The value of regulated river otter trapping as an outdoor activity and tradition is difficult to
quantify. For most trappers, there is no single motive driving their participation. Recreation,
challenge, outdoor experience, and similarly-phrased reasons are identified as primary
motivators (Bailey 1981, Boddicker 1981, Marshall 1981, Samuel and Bammel 1981).
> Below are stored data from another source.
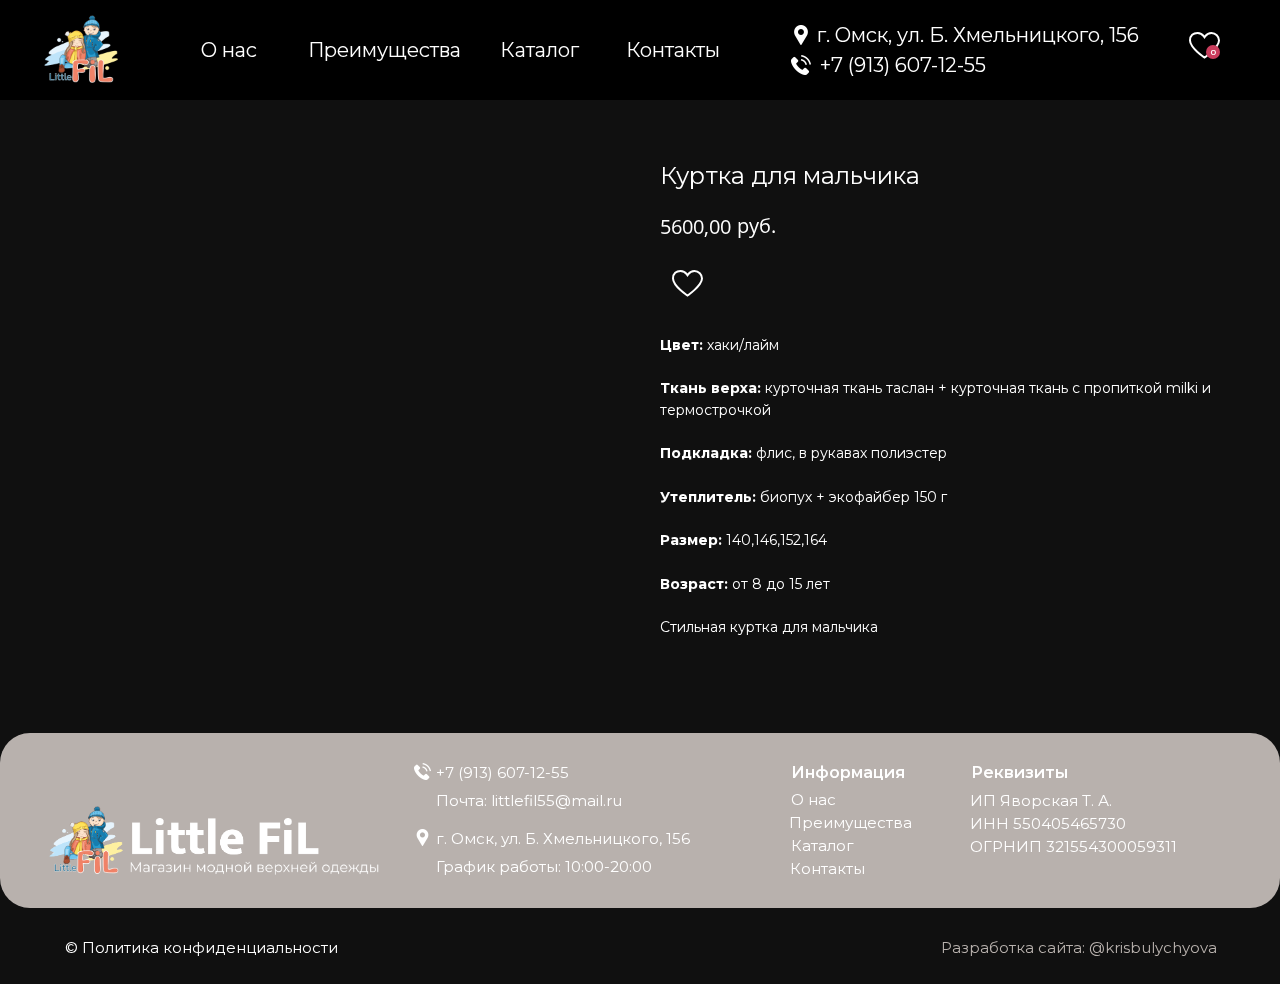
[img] (801, 65)
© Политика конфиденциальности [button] (201, 947)
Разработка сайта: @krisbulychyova (1079, 947)
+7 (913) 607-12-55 (502, 772)
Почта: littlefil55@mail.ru (529, 800)
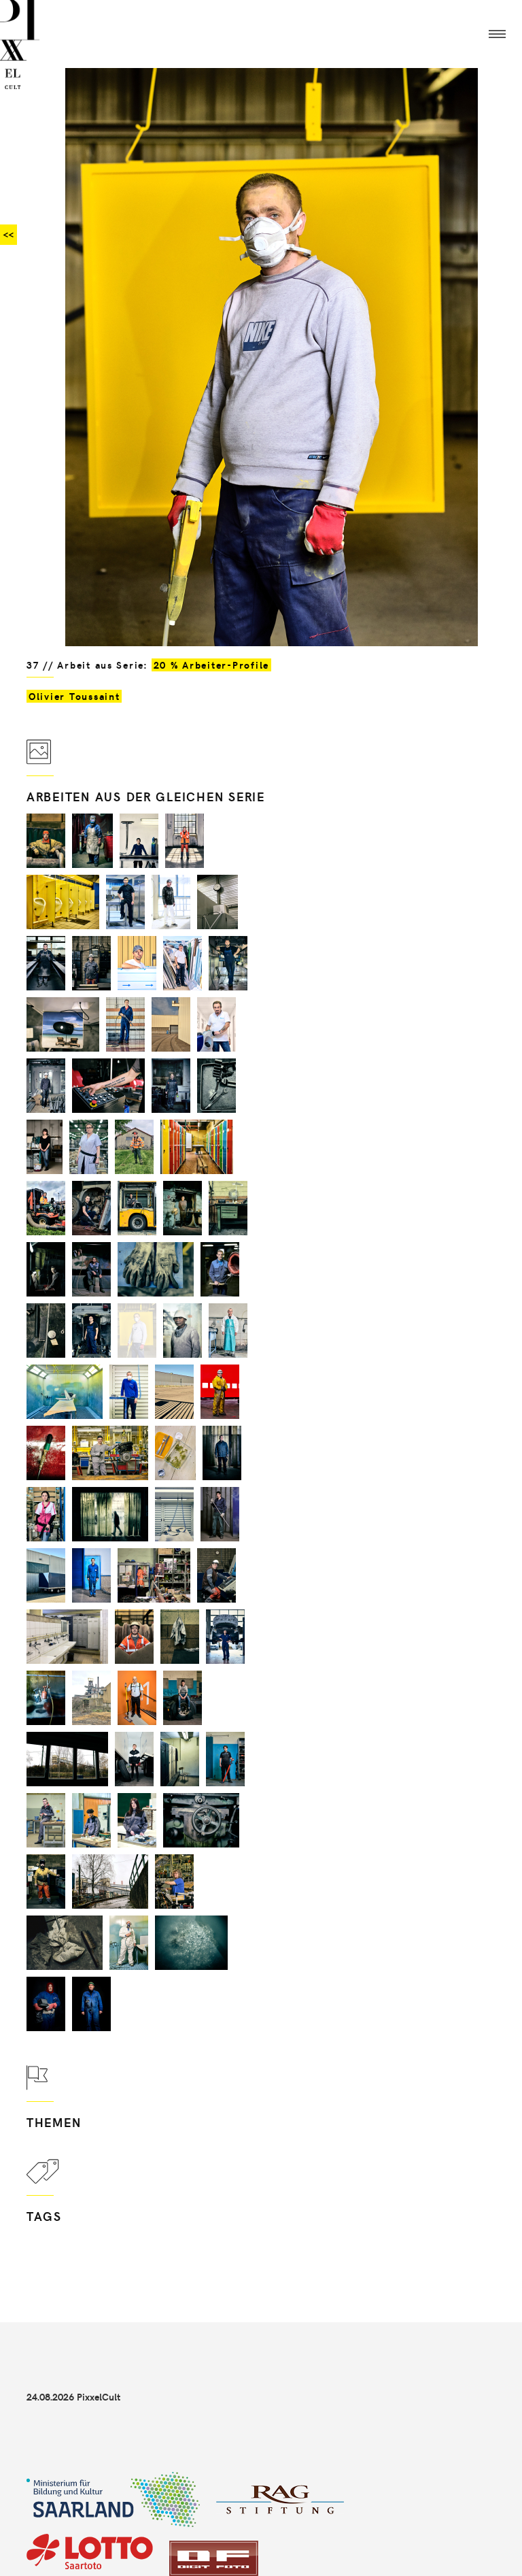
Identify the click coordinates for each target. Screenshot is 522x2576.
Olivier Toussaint (74, 696)
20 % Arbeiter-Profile (211, 664)
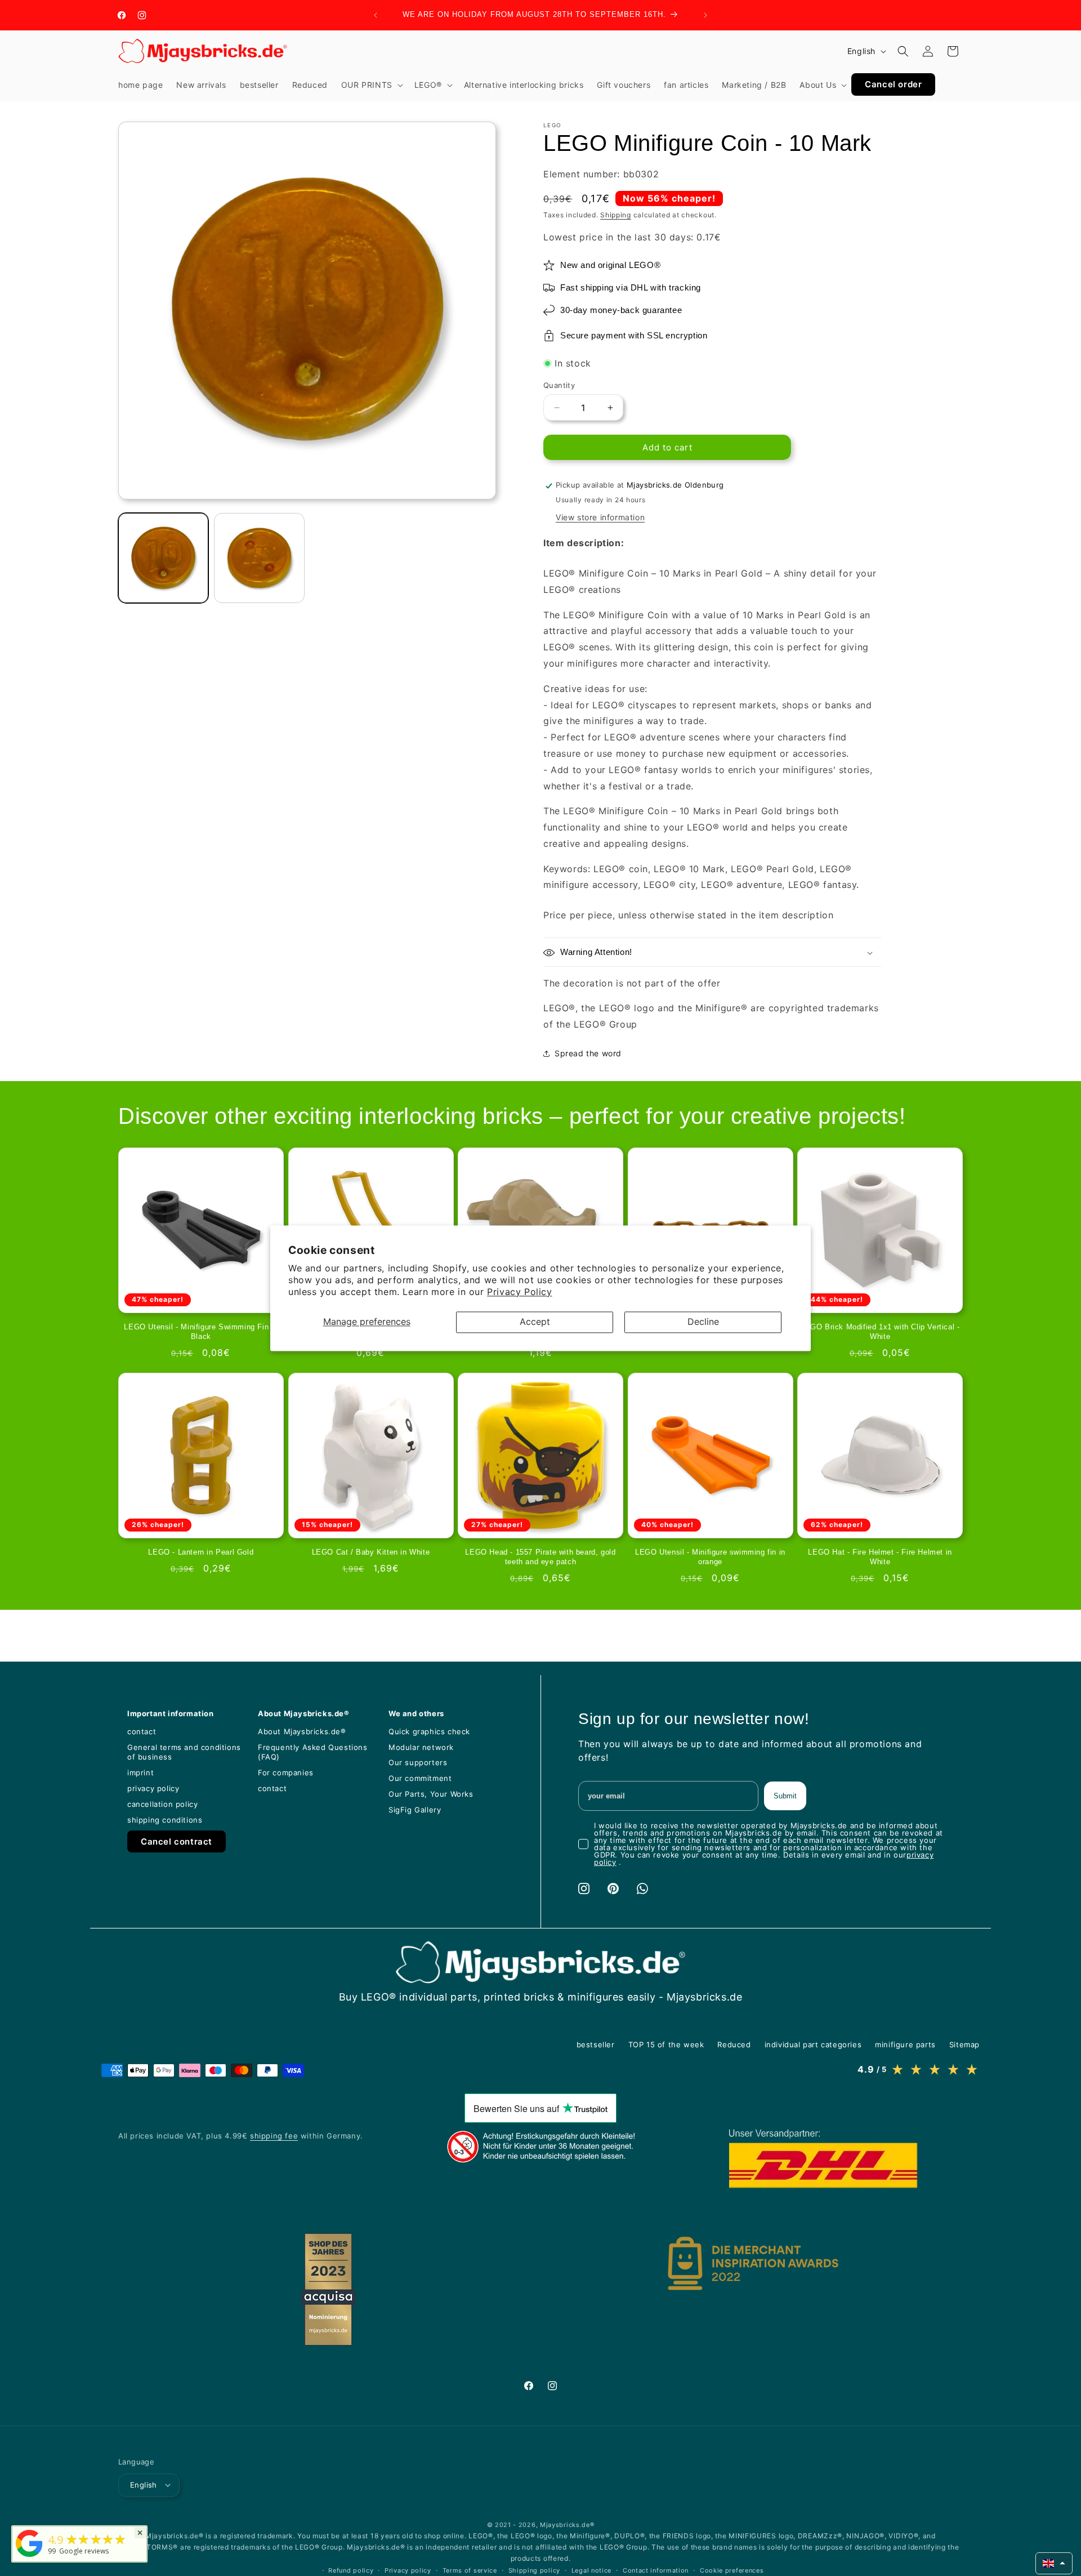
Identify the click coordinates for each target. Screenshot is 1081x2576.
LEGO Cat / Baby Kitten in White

Income
from trapping is less important to trappers, but fur values profoundly affect trapper numbers,
trapping effort, and harvest for most furbearer species (Erickson and Sampson 1978, Erickson
1981).

Over the years, otter pelts have been and continue to be widely used in the garment industry. Use
of otter pelts varies from natural long hair to sheared and dyed garments (Ethier 2003). When
plucked, otter pelts are never sheared (Schipper 1987). Fashions are unpredictable, but drive the
world demand for pelts. World markets for otter pelts frequently fluctuate and correspondingly
change the price paid for pelts at local markets. Proper pelt handling and preparation as well as
pelt primeness, size, and characteristics determine prices paid.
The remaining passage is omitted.